En efecto, como bien señalan los autores del estudio, el consenso no es ausencia de disputa. “Los datos muestran que no se rompe la agenda democrática ni la tradición de DDHH, pero sí se discute su sentido, sus usos y representaciones”, explican en sus conclusiones.

La brecha política es pronunciada. Entre quienes votaron a Sergio Massa en el balotaje de 2023, el 63,7% tiene una opinión muy buena. Entre votantes de Javier Milei, ese número cae al 9,7%.

Las mujeres valoran más los derechos humanos que los varones. El 40,3% de ellas tiene una opinión muy buena, contra el 25,4% de ellos. La visión negativa entre varones duplica a la de las mujeres.

Democracia: un piso que resiste la polarización

El 78,4% de los encuestados afirma que la democracia es preferible a cualquier otra forma de gobierno. Solo el 12,6% considera que en algunas circunstancias un gobierno autoritario podría ser preferible.

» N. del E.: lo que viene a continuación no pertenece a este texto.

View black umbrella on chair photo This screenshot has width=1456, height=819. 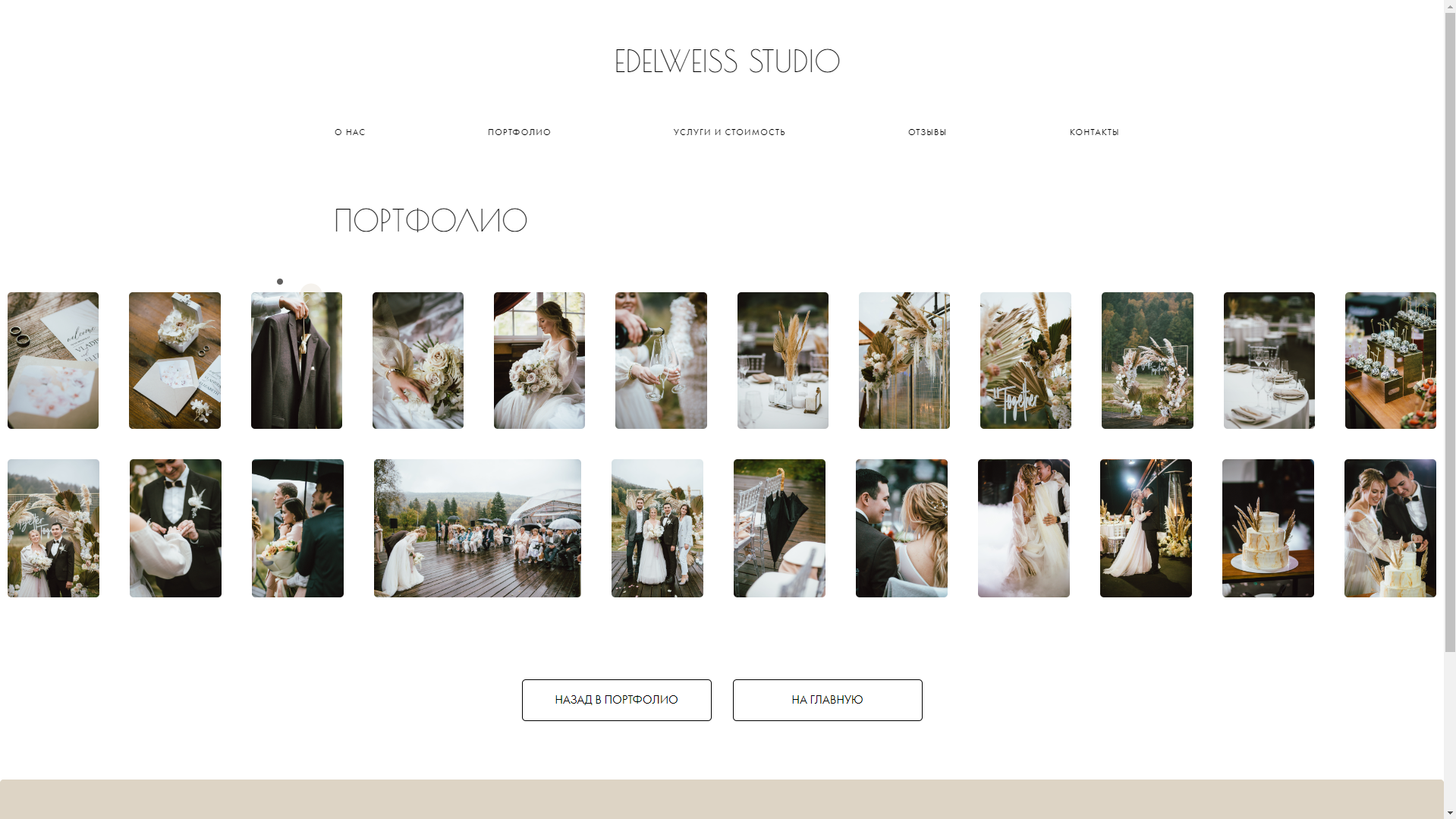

El dato resulta llamativo en un contexto de alta fragmentación política y desconfianza institucional. La democracia, a diferencia de otras variables, logra sostenerse por encima de la grieta partidaria.

La adhesión democrática es alta en todas las provincias relevadas. CABA lidera con el 84,4%, seguida por Mendoza con el 80,8% y la provincia de Buenos Aires con el 80,5%.

Entre los votantes de Massa, el 89,6% prefiere la democracia. Entre los de Milei, ese número baja al 69,7%, aunque sigue siendo mayoritario. Incluso en el electorado libertario, la democracia mantiene legitimidad.

El dato de los jóvenes: una señal que no hay que ignorar

El grupo de menores de 30 años presenta los números más bajos de adhesión. Solo el 72,1% de ellos prefiere la democracia, frente al 81,1% entre adultos de 30 a 50 años y mayores de 50.

Al mismo tiempo, el 15% de los jóvenes considera que un gobierno autoritario puede ser preferible en ciertas circunstancias. Ese porcentaje supera al de cualquier otro grupo etario de la encuesta y el promedio general.

Paradójicamente, los jóvenes muestran, en otros indicadores, una valoración más positiva de los derechos humanos que los adultos mayores. El 38,9% de los menores de 30 tiene una opinión muy buena sobre los DDHH, contra el 28,1% de los mayores de 50.

La combinación resulta singular: los jóvenes valoran más los derechos humanos, pero a la vez se muestran más permeables a la idea de que la democracia podría no ser siempre la mejor opción.

El dato abre una pregunta relevante a 50 años del golpe: el consenso democrático construido con esfuerzo tras la dictadura no se transmite de forma automática entre generaciones. Se construye, o se erosiona, en cada nuevo contexto político y cultural.